VO2(B) is a candidate material for thermal sensors in uncooled infrared detectors; however, it suffers from low temperature coefficient of resistance (TCR) values and unfavorable square resistances. Here, we present an effective strategy to modify the electronic properties of VO2(B) by inducing elastic strain with an anatase TiO2(A) buffer layer. The combined experimental and first-principles computational study on TiO2(A)-induced VO2(B) thin films deposited by magnetron sputtering enables us to achieve high TCRs (-3.48% K-1) and favorable square resistances (18.97 k Omega).
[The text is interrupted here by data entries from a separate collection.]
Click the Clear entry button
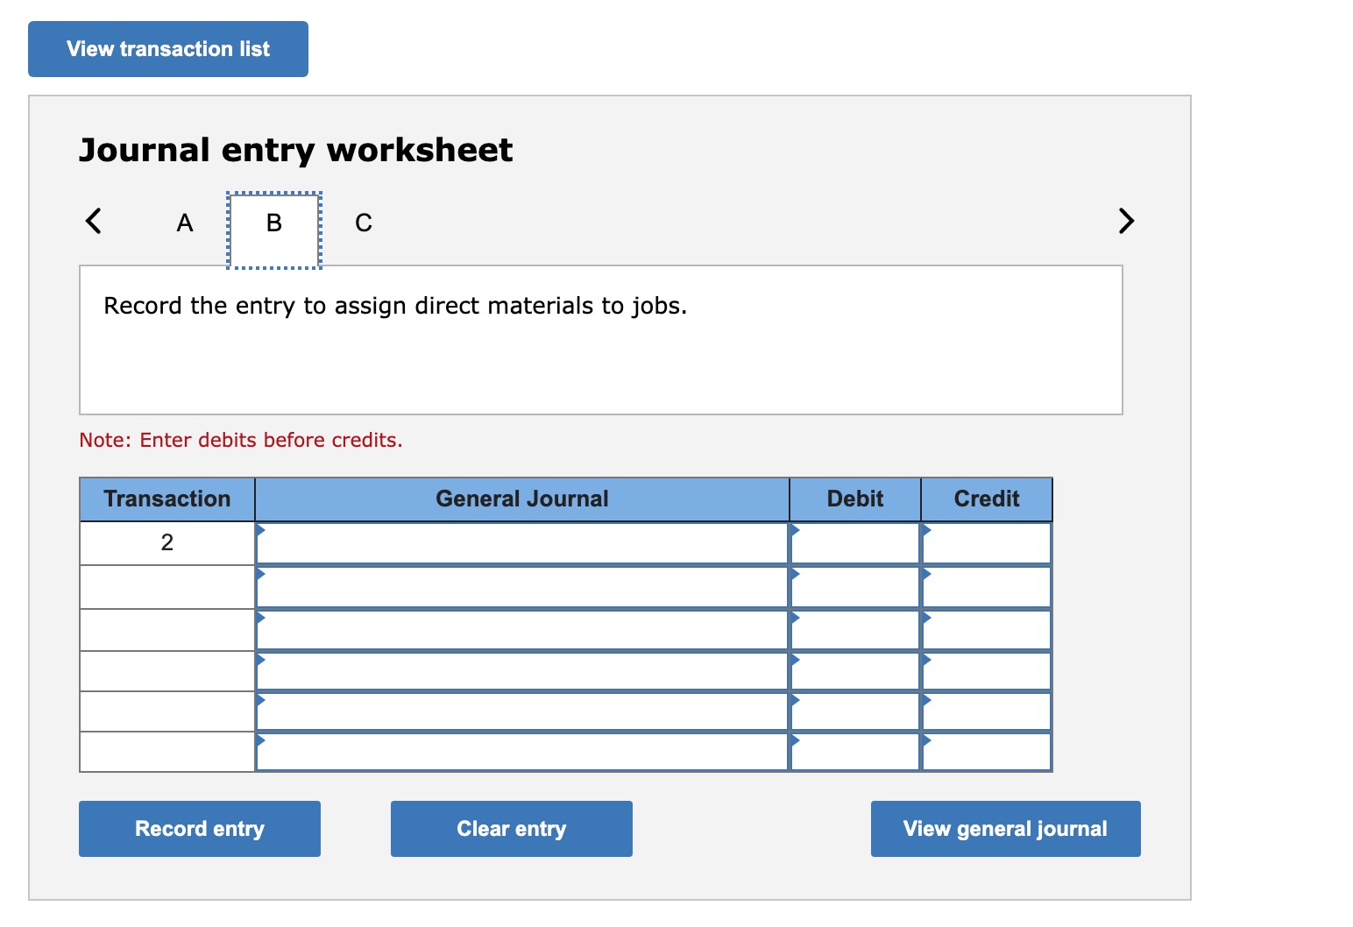The height and width of the screenshot is (927, 1353). (x=511, y=828)
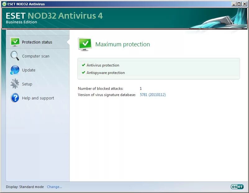
Task: Click the green checkmark beside Antispyware protection
Action: (x=84, y=72)
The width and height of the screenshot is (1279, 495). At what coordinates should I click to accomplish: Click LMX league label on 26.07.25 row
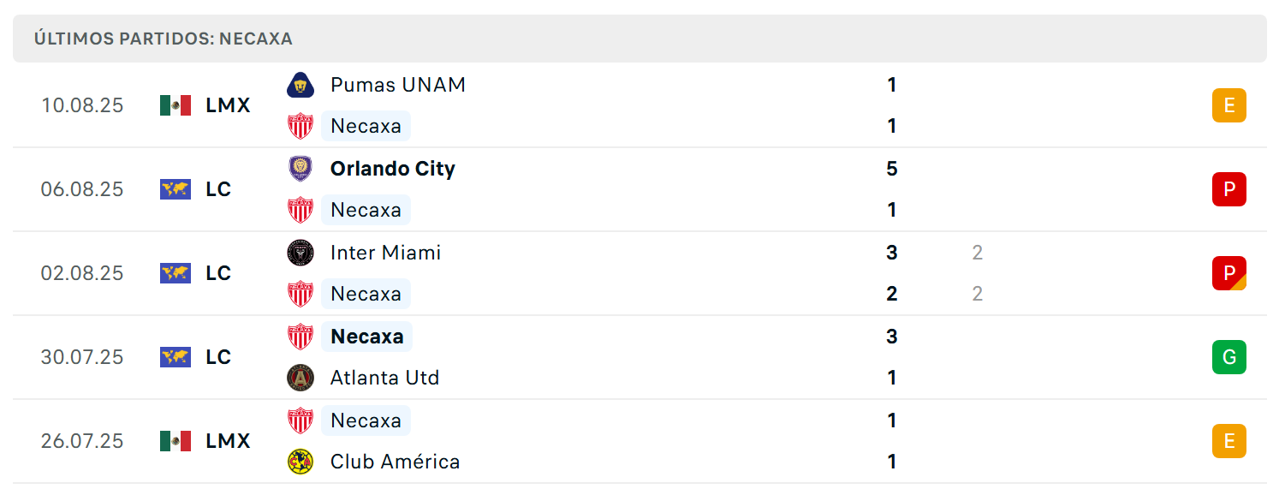228,441
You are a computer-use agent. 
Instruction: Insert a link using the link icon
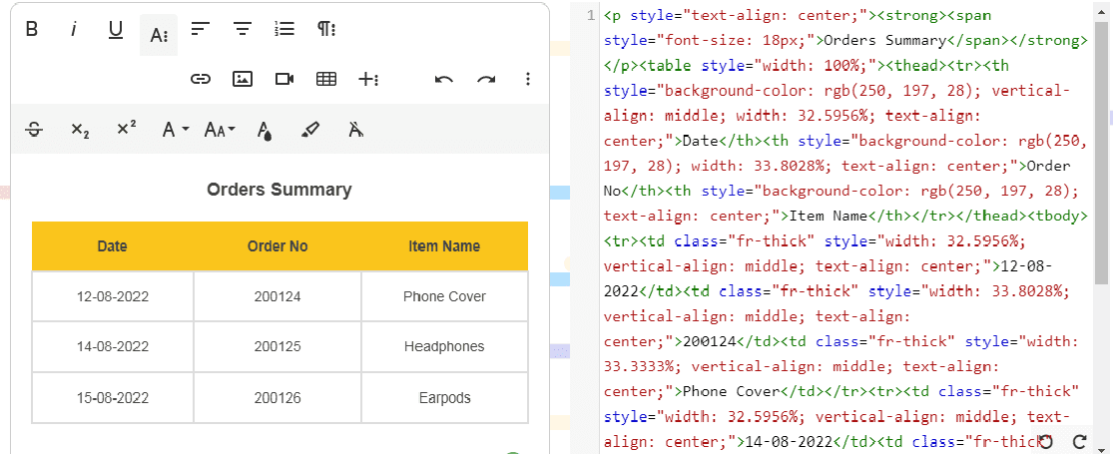pyautogui.click(x=201, y=79)
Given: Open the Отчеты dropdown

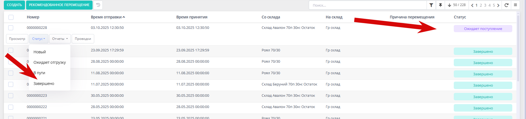Looking at the screenshot, I should (x=60, y=39).
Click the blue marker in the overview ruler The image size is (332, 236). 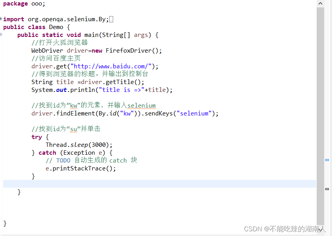327,160
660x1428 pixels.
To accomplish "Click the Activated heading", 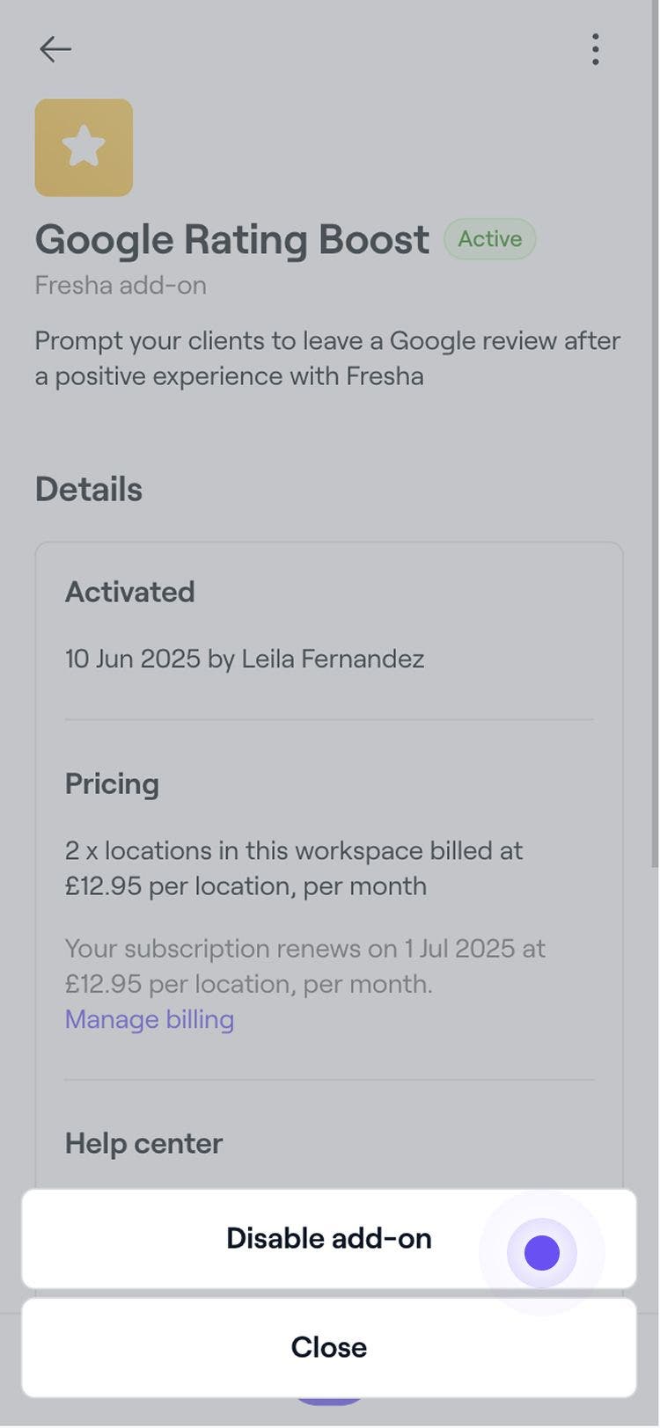I will (130, 592).
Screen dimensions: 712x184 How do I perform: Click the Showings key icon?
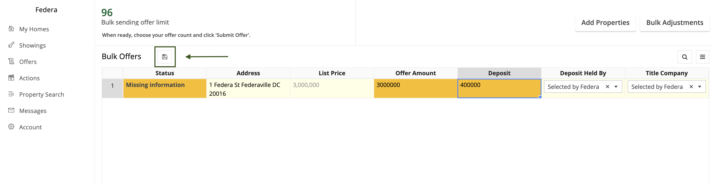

The underlying microscopic mechanism for the improvement in performance was studied, and the results indicate that the tensile strain contributes to a reduction in overlapping of V-3d orbitals and an increase in carrier concentrations along the c-axis in VO2(B), both of which result in an increase in the electrical conductivity and TCR values. These findings promote the design and fabrication of high-performance VO2(B) thin films by scaling the lattice strain along the c-axis with suitable buffer layers or substrates, and the simplicity of this method and the superior electrical properties of the films may enable its wide application in uncooled infrared detectors.